As shown in Figure 2A, The MDA5+DM (12, 39.60%) constituted the largest part of PJP+ patients, followed by Systemic Lupus Erythematosus (7, 22.70%), MDA5-IIM (2, 6.93%), ANCA associated vasculitis (AAV; 2, 6.93%), and Adult-Onset Still’s disease (AOSD; 2, 6.93%), primary Sjogren's Syndrome (pSS; 2, 6.93%), Undifferentiated connective tissue disease (UCTD; 2, 6.93%) and rheumatoid arthritis (RA; 1, 2.97%). The heatmap Figure 2B shows the rheumatic disease duration when PJP infection occurred. For IIM, AAV, AOSD patients, PJP infection most happened within 6 months of disease duration; while a little unexpectedly for SLE patients, PJP seemed to occur at any stage of disease in this cohort.
PJP mortality analysis in PJP cohort
The mortality of anti-MDA5-ab-positive was lethally higher than that of other rheumatic diseases (83.3% versus 38.9% P=0.016) as shown in Figure 2C and D. For 3-month-mortality risk factors, we identified age, CD4+ T cell counts and MDA5+DM with p values less than 0.10 in univariate analysis and then put the three factors in the cox regression model. It turned out that MDA5+DM and CD4+ T cell counts were identified as independent risk factors for death by multivariate analysis. Notably in these two, though as traditional PJP mortality factor [10], CD4+ T cell counts only had hazard ratio of 0.994 (95% CI 0.989-1.000) while MDA5+DM had HR of 3.254 (95% CI 1.209-8.756). (Table 2)

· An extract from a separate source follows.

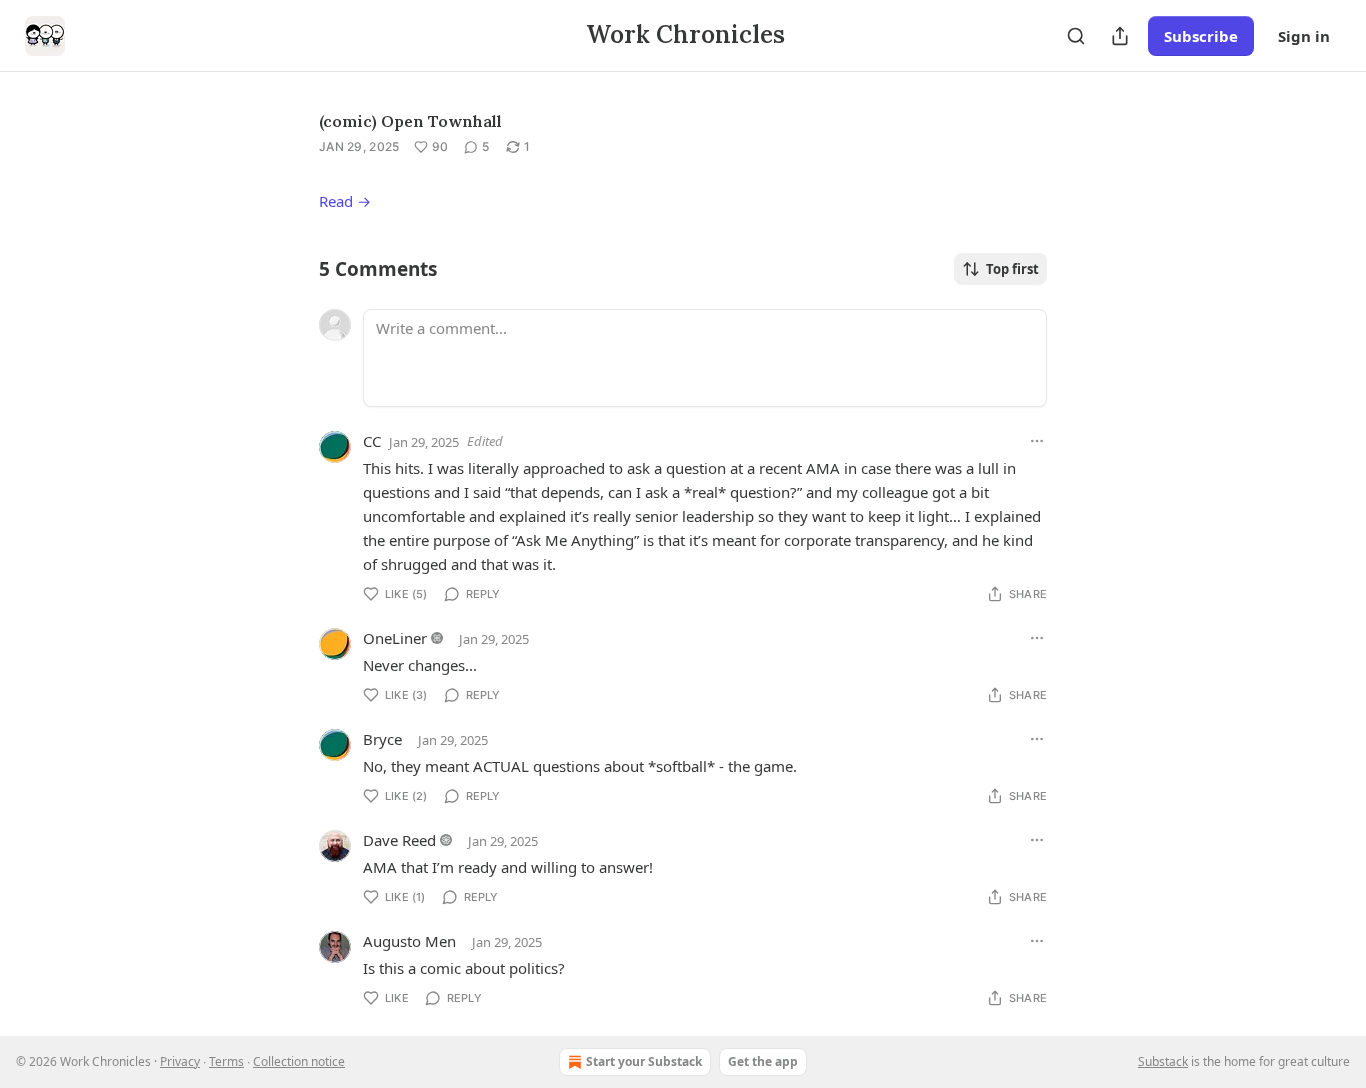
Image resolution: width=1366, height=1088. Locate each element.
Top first (1012, 269)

Besides baseline risk factors, prompt anti-PJP treatment is critical for patient survival. It has been long noticed that early diagnosis and early treatment can improve the prognosis of PJP patients [11][12]. We try to find the period-limitation for PJP-treatment by ROC curve analysis, but the cut-off valve of was not statistically significant (Supplementary figureS1A, P=0.0983, cut-off valve=7days). When we further stratified all the patients by anti-MDA5, a similar ROC curve as previous reports showed in patients with rheumatic diseases other than MDA5+DM. The time-to-PJP-treatment cut-off point of 6 days showed 85.7% sensitivity and 63.6% specificity, and with the Area Under Curve (AUC) 81.2% base on ROC curve. The time of six-day was the optimal cut-off point for timely treatment for PJP (Supplementary figureS1B, P=0.0297). However, in MDA5+DM patients, the ROC curve did not show at all (Figure S1C). We then analyzed patient survival to confirm the cut-off value. Consistent with previous reports, patient with other rheumatic disease tended to have better survival if they received anti-PJP treatment within 6 days after initial symptoms (Figure 3A, 1-year survival rate: 87.5% VS. 40%, P=0.057); while in MDA5+DM patients this phenomenon did not appear at all (Figure 3B, P=0.327). Timely-anti-PJP-treatment did not benefit the survival of MDA5+DM patients in our center.